Exercise prompt:
Print the data below verbatim, minus images.

(Records from a data collection)
┄┄┄┄┄┄
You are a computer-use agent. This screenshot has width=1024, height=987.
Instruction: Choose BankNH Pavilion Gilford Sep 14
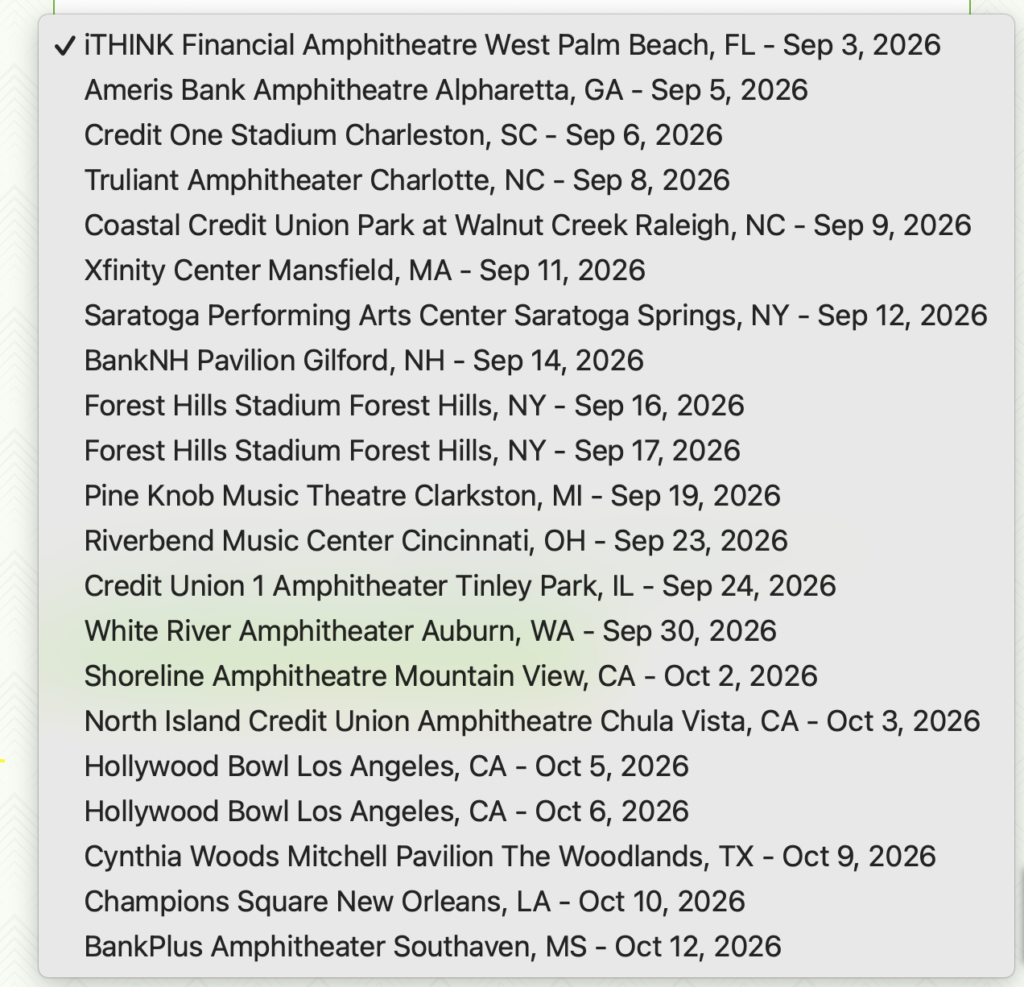click(x=526, y=361)
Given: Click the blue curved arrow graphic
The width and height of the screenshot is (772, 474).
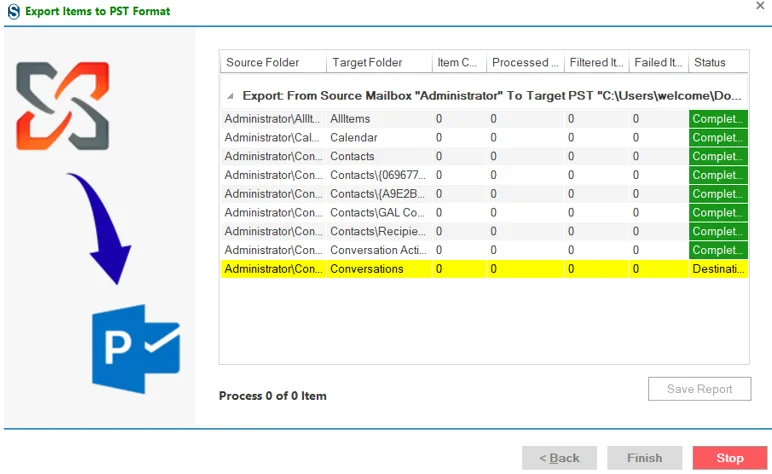Looking at the screenshot, I should click(x=100, y=228).
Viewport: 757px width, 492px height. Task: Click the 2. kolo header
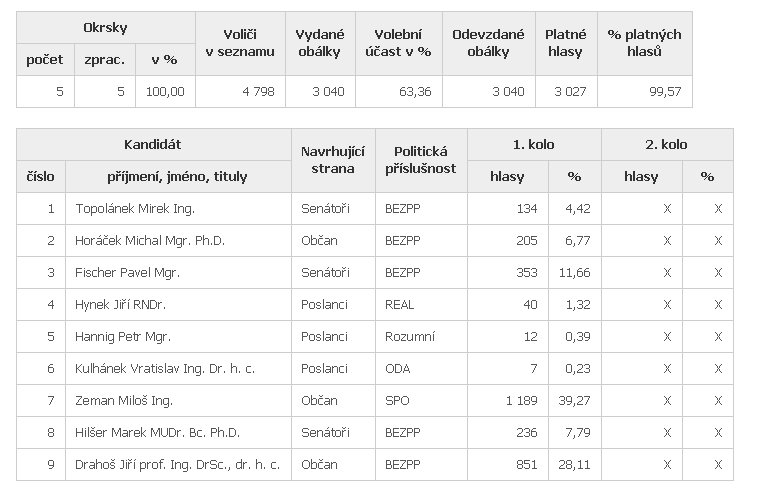[x=666, y=144]
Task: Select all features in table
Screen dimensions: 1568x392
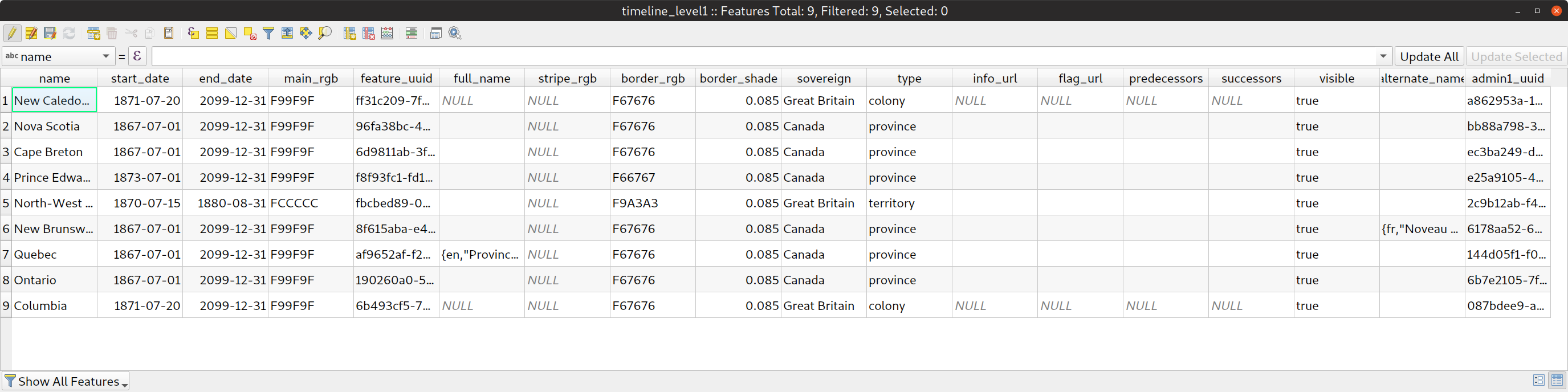Action: [212, 34]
┄┄┄┄┄┄
Solution:
You are a computer-use agent. This screenshot has width=1024, height=987.
Instruction: Choose BankNH Pavilion Gilford Sep 14
click(x=526, y=361)
Given: Click the blue curved arrow graphic
The width and height of the screenshot is (772, 474).
Looking at the screenshot, I should click(x=100, y=228).
Viewport: 757px width, 492px height. Task: Click the 2. kolo header
[x=666, y=144]
Task: Select all features in table
Screen dimensions: 1568x392
Action: [212, 34]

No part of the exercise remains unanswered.